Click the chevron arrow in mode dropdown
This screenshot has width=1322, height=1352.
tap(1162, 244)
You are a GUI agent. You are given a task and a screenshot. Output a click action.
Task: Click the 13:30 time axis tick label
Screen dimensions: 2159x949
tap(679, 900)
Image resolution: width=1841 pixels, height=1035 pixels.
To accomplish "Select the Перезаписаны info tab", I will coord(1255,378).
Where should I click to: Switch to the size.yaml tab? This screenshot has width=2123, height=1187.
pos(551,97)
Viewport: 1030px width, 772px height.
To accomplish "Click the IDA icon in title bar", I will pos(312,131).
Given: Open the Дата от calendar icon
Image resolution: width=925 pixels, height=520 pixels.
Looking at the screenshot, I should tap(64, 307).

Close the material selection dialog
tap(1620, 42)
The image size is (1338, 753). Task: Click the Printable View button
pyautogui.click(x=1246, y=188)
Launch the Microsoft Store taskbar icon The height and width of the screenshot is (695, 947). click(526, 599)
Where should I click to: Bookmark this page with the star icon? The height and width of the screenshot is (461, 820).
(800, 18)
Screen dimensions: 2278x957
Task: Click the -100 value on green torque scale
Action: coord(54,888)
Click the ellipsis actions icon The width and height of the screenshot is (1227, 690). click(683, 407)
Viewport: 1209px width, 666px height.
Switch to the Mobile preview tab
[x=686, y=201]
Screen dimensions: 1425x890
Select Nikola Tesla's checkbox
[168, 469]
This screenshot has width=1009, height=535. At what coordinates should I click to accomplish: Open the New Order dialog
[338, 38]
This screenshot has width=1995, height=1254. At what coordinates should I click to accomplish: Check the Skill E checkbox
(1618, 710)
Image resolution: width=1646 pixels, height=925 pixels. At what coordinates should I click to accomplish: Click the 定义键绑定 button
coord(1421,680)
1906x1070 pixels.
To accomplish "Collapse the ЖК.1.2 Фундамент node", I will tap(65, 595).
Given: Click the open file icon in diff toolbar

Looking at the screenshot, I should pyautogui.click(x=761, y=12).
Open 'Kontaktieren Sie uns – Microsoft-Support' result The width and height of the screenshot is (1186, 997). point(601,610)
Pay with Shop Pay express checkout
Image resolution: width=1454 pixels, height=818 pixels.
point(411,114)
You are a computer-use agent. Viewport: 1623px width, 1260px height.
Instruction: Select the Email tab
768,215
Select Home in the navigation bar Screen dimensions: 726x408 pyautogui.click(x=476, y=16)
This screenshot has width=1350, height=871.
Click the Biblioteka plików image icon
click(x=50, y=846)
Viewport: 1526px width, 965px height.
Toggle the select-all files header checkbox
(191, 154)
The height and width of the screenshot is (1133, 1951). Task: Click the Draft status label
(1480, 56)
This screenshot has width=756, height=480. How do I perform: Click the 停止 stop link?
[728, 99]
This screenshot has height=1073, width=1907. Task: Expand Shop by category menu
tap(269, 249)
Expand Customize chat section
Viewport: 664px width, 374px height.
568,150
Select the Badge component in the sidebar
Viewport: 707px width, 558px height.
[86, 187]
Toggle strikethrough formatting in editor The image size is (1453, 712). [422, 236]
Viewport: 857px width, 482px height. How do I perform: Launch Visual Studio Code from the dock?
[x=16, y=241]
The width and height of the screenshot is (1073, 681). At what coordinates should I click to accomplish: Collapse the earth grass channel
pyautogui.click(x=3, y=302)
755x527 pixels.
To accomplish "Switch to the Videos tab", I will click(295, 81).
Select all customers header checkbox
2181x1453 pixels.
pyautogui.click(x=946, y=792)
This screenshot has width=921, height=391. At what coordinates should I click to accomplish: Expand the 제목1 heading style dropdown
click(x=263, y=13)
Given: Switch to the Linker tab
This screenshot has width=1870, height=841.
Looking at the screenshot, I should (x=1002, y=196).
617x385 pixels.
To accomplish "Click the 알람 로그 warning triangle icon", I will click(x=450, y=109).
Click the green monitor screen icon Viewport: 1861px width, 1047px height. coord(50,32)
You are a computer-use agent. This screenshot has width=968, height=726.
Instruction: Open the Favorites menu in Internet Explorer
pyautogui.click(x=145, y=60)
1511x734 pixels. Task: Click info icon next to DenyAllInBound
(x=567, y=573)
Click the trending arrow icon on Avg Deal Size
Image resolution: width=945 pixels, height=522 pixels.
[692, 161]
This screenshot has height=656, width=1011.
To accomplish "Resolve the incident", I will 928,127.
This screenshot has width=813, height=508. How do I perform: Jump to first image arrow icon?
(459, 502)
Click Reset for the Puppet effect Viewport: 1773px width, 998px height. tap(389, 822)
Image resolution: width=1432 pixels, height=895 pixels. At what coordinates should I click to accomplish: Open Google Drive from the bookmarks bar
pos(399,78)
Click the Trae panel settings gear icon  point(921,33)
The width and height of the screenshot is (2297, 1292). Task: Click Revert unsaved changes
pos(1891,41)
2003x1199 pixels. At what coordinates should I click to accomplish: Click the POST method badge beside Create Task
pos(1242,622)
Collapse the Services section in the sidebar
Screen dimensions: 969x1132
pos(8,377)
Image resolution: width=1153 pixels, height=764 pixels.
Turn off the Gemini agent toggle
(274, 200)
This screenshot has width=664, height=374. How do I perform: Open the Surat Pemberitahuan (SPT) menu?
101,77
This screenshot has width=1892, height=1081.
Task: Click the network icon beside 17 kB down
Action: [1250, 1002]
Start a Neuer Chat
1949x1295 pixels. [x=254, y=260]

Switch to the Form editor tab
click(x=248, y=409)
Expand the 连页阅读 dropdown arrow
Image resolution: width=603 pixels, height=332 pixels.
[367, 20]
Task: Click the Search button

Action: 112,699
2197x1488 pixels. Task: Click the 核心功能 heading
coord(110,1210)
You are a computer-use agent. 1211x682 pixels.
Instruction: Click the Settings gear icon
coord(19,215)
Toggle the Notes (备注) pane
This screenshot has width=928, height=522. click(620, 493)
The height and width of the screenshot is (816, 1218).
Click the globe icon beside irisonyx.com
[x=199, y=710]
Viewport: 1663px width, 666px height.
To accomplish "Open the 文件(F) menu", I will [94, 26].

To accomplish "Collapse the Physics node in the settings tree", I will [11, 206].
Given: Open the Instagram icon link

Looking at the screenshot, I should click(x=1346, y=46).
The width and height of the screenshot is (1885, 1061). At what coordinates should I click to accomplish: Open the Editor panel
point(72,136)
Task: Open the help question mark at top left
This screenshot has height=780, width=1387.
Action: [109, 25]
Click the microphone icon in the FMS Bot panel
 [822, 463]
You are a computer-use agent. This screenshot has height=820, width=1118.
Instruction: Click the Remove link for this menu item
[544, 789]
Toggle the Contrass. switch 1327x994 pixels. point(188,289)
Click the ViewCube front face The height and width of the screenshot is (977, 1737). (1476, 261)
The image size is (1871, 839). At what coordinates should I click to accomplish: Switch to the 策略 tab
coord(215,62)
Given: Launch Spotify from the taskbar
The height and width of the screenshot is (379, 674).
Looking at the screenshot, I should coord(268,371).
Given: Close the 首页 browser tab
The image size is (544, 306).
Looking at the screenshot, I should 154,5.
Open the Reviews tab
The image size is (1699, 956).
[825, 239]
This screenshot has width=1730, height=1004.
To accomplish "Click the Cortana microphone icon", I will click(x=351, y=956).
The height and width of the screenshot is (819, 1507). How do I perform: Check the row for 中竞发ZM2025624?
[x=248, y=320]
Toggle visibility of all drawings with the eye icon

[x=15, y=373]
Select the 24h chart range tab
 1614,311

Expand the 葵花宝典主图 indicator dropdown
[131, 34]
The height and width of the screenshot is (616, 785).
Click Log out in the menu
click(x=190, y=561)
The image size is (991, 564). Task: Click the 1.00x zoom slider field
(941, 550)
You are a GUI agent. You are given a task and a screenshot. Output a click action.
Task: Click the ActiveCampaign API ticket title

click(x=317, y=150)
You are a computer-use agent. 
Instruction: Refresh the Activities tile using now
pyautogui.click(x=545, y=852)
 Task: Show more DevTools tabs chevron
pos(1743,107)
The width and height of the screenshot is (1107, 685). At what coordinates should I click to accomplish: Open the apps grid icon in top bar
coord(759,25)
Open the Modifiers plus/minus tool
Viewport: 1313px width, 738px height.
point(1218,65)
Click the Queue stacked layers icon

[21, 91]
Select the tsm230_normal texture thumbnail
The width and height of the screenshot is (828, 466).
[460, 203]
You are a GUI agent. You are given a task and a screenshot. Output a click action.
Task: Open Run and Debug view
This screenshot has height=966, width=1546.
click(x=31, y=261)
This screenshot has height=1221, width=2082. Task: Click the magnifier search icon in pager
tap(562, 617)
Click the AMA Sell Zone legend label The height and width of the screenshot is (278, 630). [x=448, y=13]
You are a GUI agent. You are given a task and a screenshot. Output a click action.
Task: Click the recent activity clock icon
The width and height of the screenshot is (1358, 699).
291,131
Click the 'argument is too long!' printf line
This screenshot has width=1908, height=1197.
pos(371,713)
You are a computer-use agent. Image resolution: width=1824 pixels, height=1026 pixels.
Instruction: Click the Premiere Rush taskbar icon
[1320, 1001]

§ **Task details**
Read through the material above, and whenever a line contains "Microsoft", copy it.

§ **Solution to the problem**
Launch the Microsoft Store taskbar icon The height and width of the screenshot is (695, 947). click(526, 599)
Open 'Kontaktieren Sie uns – Microsoft-Support' result The width and height of the screenshot is (1186, 997). point(601,610)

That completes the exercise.